Can someone tell me (mathematically) the difference between a power law decay and an exponential decay.

I know that exponential decay is ${\displaystyle A_{0}\times A^{-kt}}$ 

Ohanian 22:12, 10 July 2006 (UTC)[reply]

Yes, exponential decay is when the time variable is an exponent, as you demonstrated above. A power law decay is when the time variable is raised to a power (i.e. y = t^.5). The difference is that exponential decay decreases at a fixed rate, regardless of the amount of the decaying substance (e.g. time) whereas power law decay decreases at a changing rate. Compare the derivatives of the two to see what I mean. 128.197.81.223 22:21, 10 July 2006 (UTC)[reply]

Are you saying that

Power Law Decay is ${\displaystyle B_{0}\times t^{k}}$  where ${\displaystyle 0<k<1}$ 

But that is not a decay because the amount gets bigger and bigger over time.

Ohanian 22:26, 10 July 2006 (UTC)[reply]

I am indeed. For more information see power law. 128.197.81.223 22:30, 10 July 2006 (UTC)[reply]

Oops, the answers below are more correct, I made a typo then misread your response. Sorry! 128.197.81.223 15:09, 11 July 2006 (UTC)[reply]

I was always under the impression that exponential decay/growth took the form:

${\displaystyle x=x_{0}e^{kt}\quad \equiv \quad x=x_{0}\,{e^{c}}^{{\frac {k}{c}}t}\quad \equiv \quad x=x_{0}\,A^{{\frac {k}{c}}t}\quad \equiv \quad x=x_{0}\,A^{Kt}}$ 

where x is a quantity, x₀ is initial quantity, and k is a constant. If k<0, it is decay, and if k>0, it is growth. However, I think the link to power law is correct, but for decay, k<0. Then we would get something like:

${\displaystyle x={\frac {a}{t^{k}}}}$ 

where in this case k>0. But same thing, really. You will see that the one above will decay.

I might be wrong... x42bn6 Talk 02:56, 11 July 2006 (UTC)[reply]

Yes, x42bn6 has it right (unless I am myself mistaken). An exponential law would be (anything asymptotical to) ${\displaystyle x=x_{0}e^{kt}}$ , a power law would be ${\displaystyle x=At^{k}}$ . In both cases, for k>0 it's growth, k=0 it's constant, and k<0 is decay. Examples: The amout of radioactive isotopes in a sample decreases exponentially with time. The gravitational force between a planet and a projectile with positive total energy (assuming these are the only objects in the universe) decreases quadratically (power law with k=-2). Of course, for both growth and decay, an exponential law is much faster (after enough time) than a power law. -- Meni Rosenfeld (talk) 07:44, 11 July 2006 (UTC)[reply]

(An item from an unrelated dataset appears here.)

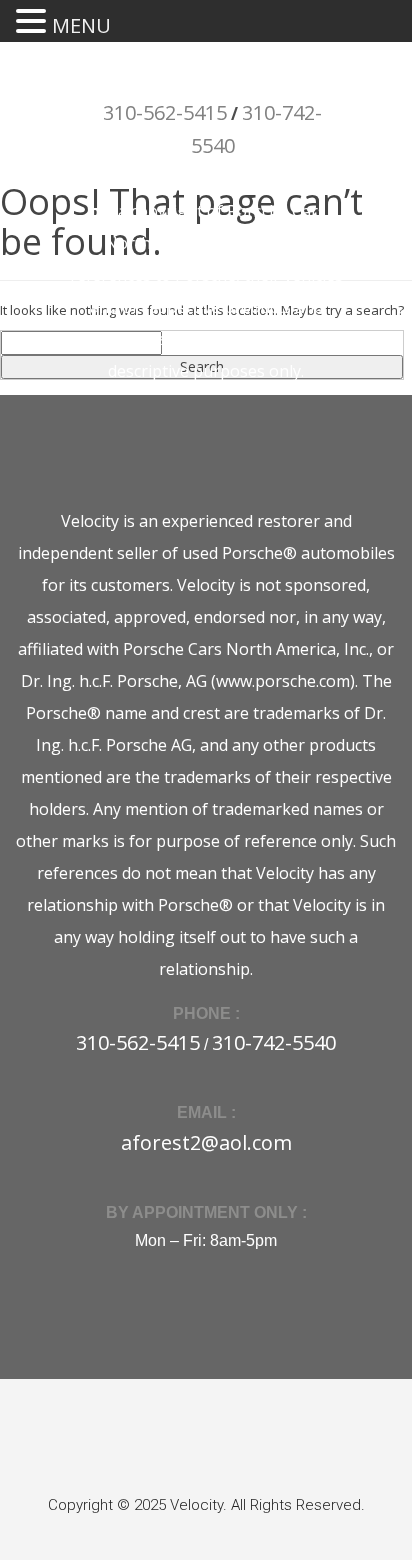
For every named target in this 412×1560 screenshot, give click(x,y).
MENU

Suppose k is a positive integer; then 1⁄k is a positive value less than 1, and T^1/k is the k-th root of T. As T increases, so do all its roots, so this would not be decay. However, if T is always positive then T^(−k) is (1⁄T)^k, which does decrease as T increases. Therefore T^(−k) is a power-law decay, just as e^(−T) is an exponential decay.

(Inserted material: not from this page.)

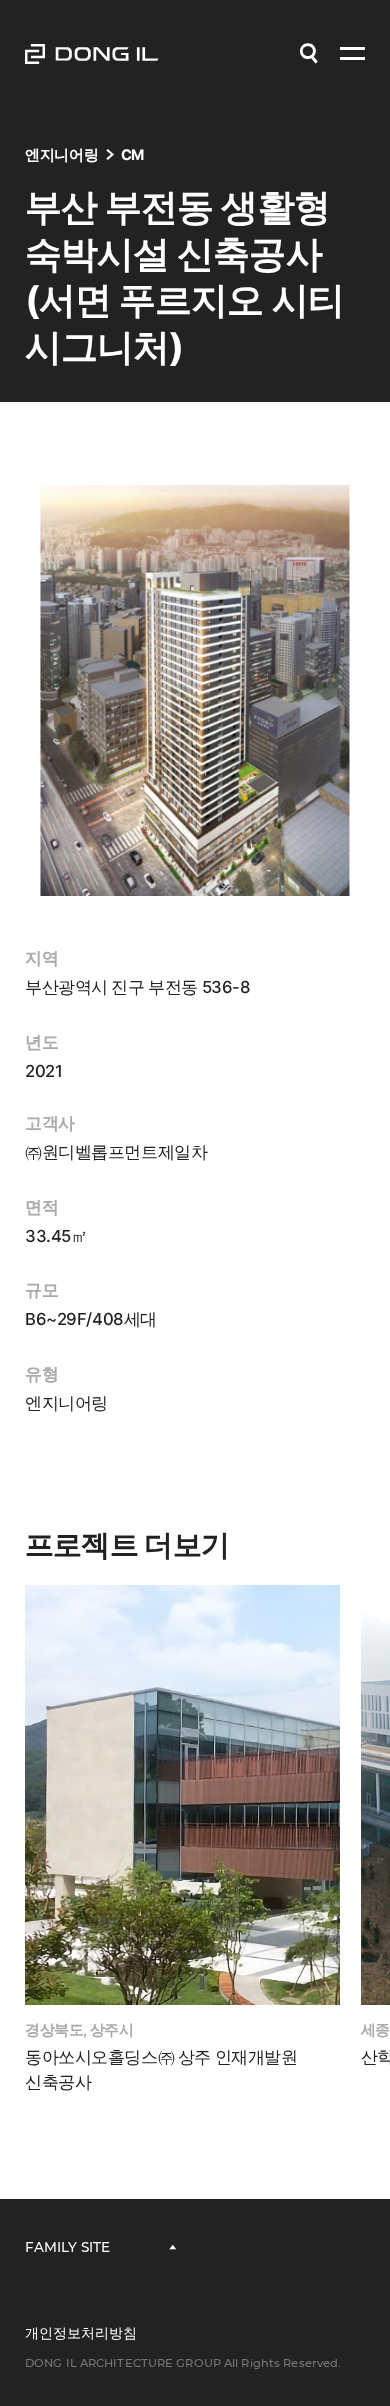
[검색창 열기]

The curious thing about the news report is that it suggests that a power-law decay drops off faster than an exponential decay. A proper comparison is more subtle, involving constants, initial rates, and asymptotic behavior. What can we really say? --KSmrq^T 12:47, 11 July 2006 (UTC)[reply]

Let's start at ${\displaystyle t=1}$ , to avoid problems with ${\displaystyle t^{k},t=0,k<0}$ . Then suppose that ${\displaystyle f(t):=Ae^{\alpha t}}$  and ${\displaystyle g(t):=Bt^{\beta }}$ , and that ${\displaystyle f(1)=g(1)=1,f(T)=g(T)=C}$  with ${\displaystyle 0<C<1,T>1}$ . Then ${\displaystyle A=e^{-\alpha }}$  and ${\displaystyle B=1}$ , and ${\displaystyle T^{\beta }=C}$  so ${\displaystyle \beta =\log _{T}C}$ . Finally, ${\displaystyle e^{\alpha (T-1)}=C}$  so ${\displaystyle \alpha ={\frac {\ln C}{T-1}}}$ . Now note that ${\displaystyle f(t)=e^{\ln C{\frac {t-1}{T-1}}}=C^{\frac {t-1}{T-1}}}$  and ${\displaystyle g(t)=e^{\frac {\ln t\ln C}{\ln T}}=C^{\frac {\ln t}{\ln T}}}$ ; as required, these are equal for ${\displaystyle t\in \{0,T\}}$  because the exponents are equal; for ${\displaystyle t\in (0,T)}$ , however, ${\displaystyle g(t)<f(t)}$  because ${\displaystyle \ln t}$  is concave down and ${\displaystyle t-1}$  is linear (the denominators being constant in both cases), so the exponent of ${\displaystyle C<1}$  is always larger for g. In this sense, powers decay more quickly: for any given amount of decay over a given time, the power law does more of the decay sooner. You can arrive at a similar conclusion by considering ${\displaystyle {\frac {f'(t)}{f(t)}}=\alpha }$  and ${\displaystyle {\frac {g'(t)}{g(t)}}={\frac {\beta }{t}}}$ , implying that more of the proportional change in g happens for small t, but it's not as rigorous (and is relatively obvious given the exponential nature of f and g and that ${\displaystyle x'/x=(\ln x)'}$ ). --Tardis 19:22, 11 July 2006 (UTC)[reply]